◆ READING TEXT
== == ==
America did not compete on those terms.
America was not trying to produce an opening ceremony.
It was trying to redesign the experience from the inside out.
The transformation became visible gradually, and then all at once.
The match stopped being the only event. The day became the event. The music before kickoff, the countdown sequence, the halftime entertainment, the visual effects synchronized with the crowd, the activation zones surrounding the stadiums that turned the hours before and after the game into a continuous experience rather than a commute and a spectacle, all of it pulled the tournament steadily toward a model that American audiences already knew.
The Super Bowl.
In the United States, the Super Bowl is not a football match. It is a cultural event that happens to contain a football match. The television broadcast is structured around advertising as carefully as around the game. The halftime show attracts viewers who have no interest in the sport. The entire apparatus of the day is designed to be experienced by people who are not exclusively football fans, which means the experience must be rich enough to hold them.
That logic arrived in the 2026 World Cup and it changed the atmosphere of the tournament in ways that are still being absorbed.
To understand why this happened, you need to look at the stadiums themselves.
The SoFi Stadium in Inglewood, California, which opened in 2020 at a cost of approximately 5.5 billion dollars, making it the most expensive stadium ever built, is not primarily a football venue. It is an entertainment complex that contains a football field. The capacity of 70,492 seats is almost incidental to what the building actually does. The structure includes a hotel, retail space, a performance venue, broadcast facilities, and a surrounding entertainment district that functions on days when no game is being played. The roof is a translucent ETFE membrane that covers both the field and the adjacent plaza, creating a microclimate that extends the usable footprint of the venue beyond its walls. When it hosted World Cup matches this summer, it was doing what it was designed to do: operating as a destination rather than a stadium.
AT&T Stadium in Arlington, Texas, which has been home to the Dallas Cowboys since 2009 and carries the distinction of being the largest stadium in the NFL by seating capacity at 70,649, operates on similar principles. The retractable roof, the massive video board suspended above the field at 160 feet long and 72 feet wide, the interior volume large enough to contain the Statue of Liberty, these are not engineering achievements made for their own sake. They are components of a deliberate sensory environment. The building is designed to produce a specific psychological state in the people inside it: the feeling of being inside something historically significant, something that exists at a scale that the body registers as extraordinary. Dallas hosted five group stage matches, two Round of 32 matches, one Round of 16, and a semifinal during this tournament. The building was ready for all of it before a single World Cup ticket was sold, because it was designed from the beginning to host events of that magnitude.
== == ==
(Data listing)
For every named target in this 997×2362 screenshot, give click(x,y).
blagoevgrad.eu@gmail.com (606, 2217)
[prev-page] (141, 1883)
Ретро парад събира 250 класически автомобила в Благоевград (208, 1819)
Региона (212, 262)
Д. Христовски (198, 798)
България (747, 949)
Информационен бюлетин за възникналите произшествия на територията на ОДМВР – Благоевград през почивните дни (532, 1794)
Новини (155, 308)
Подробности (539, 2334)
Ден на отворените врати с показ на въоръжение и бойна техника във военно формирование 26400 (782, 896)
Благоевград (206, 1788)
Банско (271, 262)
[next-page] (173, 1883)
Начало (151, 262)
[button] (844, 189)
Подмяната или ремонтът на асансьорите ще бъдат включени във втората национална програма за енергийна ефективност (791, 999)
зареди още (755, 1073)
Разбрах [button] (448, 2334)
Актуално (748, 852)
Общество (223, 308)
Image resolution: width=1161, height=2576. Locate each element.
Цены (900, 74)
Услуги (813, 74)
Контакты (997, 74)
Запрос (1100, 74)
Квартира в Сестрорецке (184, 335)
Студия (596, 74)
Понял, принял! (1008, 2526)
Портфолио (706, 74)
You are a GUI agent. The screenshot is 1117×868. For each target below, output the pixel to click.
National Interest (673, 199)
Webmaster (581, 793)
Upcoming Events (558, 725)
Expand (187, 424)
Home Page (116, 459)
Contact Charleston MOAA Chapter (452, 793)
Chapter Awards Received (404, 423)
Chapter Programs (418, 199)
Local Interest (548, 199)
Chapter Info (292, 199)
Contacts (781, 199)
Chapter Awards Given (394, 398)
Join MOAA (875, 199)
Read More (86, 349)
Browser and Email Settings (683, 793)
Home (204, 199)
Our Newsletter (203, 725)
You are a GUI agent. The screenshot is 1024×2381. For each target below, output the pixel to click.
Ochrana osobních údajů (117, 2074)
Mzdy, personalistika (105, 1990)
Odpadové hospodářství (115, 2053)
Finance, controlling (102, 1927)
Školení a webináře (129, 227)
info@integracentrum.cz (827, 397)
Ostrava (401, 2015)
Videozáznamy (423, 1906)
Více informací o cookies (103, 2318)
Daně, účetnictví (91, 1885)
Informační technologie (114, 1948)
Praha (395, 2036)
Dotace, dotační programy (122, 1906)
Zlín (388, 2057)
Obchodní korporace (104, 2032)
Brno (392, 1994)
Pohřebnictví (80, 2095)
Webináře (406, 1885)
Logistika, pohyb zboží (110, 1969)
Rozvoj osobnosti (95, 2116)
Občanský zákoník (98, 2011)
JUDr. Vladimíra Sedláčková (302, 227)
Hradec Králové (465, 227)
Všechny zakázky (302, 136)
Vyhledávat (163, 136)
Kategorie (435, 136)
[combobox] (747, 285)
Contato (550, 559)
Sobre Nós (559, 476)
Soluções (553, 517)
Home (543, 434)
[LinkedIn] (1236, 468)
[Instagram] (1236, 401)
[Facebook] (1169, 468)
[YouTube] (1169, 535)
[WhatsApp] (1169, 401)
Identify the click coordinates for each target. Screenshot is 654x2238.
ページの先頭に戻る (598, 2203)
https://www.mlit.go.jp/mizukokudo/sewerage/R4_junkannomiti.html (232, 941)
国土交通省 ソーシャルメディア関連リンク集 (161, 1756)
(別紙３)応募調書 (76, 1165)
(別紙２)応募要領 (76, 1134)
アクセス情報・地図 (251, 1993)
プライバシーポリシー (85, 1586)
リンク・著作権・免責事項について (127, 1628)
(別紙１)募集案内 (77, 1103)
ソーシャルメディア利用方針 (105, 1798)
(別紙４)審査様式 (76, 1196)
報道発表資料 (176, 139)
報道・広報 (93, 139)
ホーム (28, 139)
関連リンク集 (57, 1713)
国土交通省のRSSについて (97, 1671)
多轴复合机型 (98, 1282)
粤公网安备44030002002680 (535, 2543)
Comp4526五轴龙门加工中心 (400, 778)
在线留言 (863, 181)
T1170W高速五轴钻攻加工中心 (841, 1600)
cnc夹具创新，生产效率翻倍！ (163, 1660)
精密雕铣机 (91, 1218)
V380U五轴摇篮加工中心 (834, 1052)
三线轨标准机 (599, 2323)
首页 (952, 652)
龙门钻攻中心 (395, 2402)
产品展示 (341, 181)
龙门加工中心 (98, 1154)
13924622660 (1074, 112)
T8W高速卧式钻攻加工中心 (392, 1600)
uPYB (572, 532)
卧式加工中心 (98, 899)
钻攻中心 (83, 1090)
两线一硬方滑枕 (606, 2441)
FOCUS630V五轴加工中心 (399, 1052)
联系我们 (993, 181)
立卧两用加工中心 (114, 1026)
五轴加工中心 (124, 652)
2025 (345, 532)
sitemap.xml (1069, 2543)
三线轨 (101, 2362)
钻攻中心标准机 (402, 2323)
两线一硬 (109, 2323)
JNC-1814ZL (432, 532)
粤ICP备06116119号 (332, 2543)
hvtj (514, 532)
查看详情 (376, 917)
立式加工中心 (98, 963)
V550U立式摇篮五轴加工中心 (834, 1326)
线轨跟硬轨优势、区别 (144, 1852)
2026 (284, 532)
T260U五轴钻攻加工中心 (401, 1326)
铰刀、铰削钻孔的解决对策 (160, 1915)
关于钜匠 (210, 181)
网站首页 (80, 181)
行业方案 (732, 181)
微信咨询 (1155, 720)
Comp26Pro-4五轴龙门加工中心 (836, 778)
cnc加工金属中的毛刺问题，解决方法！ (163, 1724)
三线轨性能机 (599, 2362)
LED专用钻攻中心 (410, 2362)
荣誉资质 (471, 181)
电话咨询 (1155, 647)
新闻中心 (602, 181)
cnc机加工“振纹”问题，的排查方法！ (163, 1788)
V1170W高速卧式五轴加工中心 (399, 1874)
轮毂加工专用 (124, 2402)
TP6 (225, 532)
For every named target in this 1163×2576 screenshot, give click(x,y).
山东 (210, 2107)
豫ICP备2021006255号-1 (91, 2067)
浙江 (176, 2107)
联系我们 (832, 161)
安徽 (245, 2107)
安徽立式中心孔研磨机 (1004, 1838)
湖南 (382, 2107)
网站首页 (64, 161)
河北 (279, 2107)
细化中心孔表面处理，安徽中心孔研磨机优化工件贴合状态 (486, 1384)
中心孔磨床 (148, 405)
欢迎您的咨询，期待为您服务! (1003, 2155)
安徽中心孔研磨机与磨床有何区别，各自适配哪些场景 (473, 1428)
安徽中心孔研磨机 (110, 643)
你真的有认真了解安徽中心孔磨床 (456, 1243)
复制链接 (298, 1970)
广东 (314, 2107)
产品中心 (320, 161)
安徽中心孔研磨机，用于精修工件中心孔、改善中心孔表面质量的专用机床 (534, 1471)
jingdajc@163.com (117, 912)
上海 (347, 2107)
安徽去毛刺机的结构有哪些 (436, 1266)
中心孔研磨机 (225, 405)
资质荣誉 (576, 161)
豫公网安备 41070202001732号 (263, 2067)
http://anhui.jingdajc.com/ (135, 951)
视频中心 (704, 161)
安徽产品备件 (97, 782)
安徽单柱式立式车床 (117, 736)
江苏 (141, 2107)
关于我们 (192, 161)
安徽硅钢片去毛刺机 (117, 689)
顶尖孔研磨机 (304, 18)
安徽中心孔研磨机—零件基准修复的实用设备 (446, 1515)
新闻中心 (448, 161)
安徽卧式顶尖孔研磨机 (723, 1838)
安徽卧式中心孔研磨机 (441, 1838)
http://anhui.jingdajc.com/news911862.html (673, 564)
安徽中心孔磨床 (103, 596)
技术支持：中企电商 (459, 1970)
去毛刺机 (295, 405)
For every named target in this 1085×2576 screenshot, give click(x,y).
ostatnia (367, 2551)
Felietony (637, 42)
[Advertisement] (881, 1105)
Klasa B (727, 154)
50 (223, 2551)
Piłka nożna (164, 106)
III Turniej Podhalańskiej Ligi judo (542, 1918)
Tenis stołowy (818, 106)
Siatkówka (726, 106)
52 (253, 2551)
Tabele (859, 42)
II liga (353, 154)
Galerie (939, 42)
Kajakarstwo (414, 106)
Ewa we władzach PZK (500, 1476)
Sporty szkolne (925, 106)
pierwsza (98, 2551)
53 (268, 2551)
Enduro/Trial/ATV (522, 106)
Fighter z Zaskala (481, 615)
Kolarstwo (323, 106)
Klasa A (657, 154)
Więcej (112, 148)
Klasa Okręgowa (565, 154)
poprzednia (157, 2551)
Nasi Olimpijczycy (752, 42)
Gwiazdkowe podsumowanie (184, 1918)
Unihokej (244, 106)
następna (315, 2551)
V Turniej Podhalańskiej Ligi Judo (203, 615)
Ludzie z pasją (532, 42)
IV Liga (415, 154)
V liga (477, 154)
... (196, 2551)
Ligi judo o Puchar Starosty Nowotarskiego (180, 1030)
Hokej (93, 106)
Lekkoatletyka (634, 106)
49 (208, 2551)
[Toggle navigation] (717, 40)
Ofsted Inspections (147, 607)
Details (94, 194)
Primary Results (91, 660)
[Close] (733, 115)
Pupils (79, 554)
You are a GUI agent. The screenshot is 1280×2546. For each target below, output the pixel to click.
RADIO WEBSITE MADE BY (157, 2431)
== == ==
◆ EXERCISE INSTRUCTIONS
a - Answer these questions from the World Cup text:
(i) In what year did SoFi Stadium open?
(ii) What is the seating capacity of AT&T Stadium?
(iii) What American event does the text name as the model the tournament was pulled toward?
b - Reproduce everything in the records from the line containing "立式加工中心 (98, 963)" down to the line containing "轮毂加工专用 (124, 2402)", including both of those lines.
The World Cup text and the records are unrelated pieces of material.

◆ SOLUTIONS TO THE TASKS
a -
(i) 2020
(ii) 70,649
(iii) The Super Bowl

b -
立式加工中心 (98, 963)
V550U立式摇篮五轴加工中心 (834, 1326)
线轨跟硬轨优势、区别 (144, 1852)
2026 (284, 532)
T260U五轴钻攻加工中心 (401, 1326)
铰刀、铰削钻孔的解决对策 (160, 1915)
关于钜匠 (210, 181)
网站首页 (80, 181)
行业方案 (732, 181)
微信咨询 (1155, 720)
Comp26Pro-4五轴龙门加工中心 (836, 778)
cnc加工金属中的毛刺问题，解决方法！ (163, 1724)
三线轨性能机 (599, 2362)
LED专用钻攻中心 (410, 2362)
荣誉资质 (471, 181)
电话咨询 (1155, 647)
新闻中心 (602, 181)
cnc机加工“振纹”问题，的排查方法！ (163, 1788)
V1170W高速卧式五轴加工中心 (399, 1874)
轮毂加工专用 (124, 2402)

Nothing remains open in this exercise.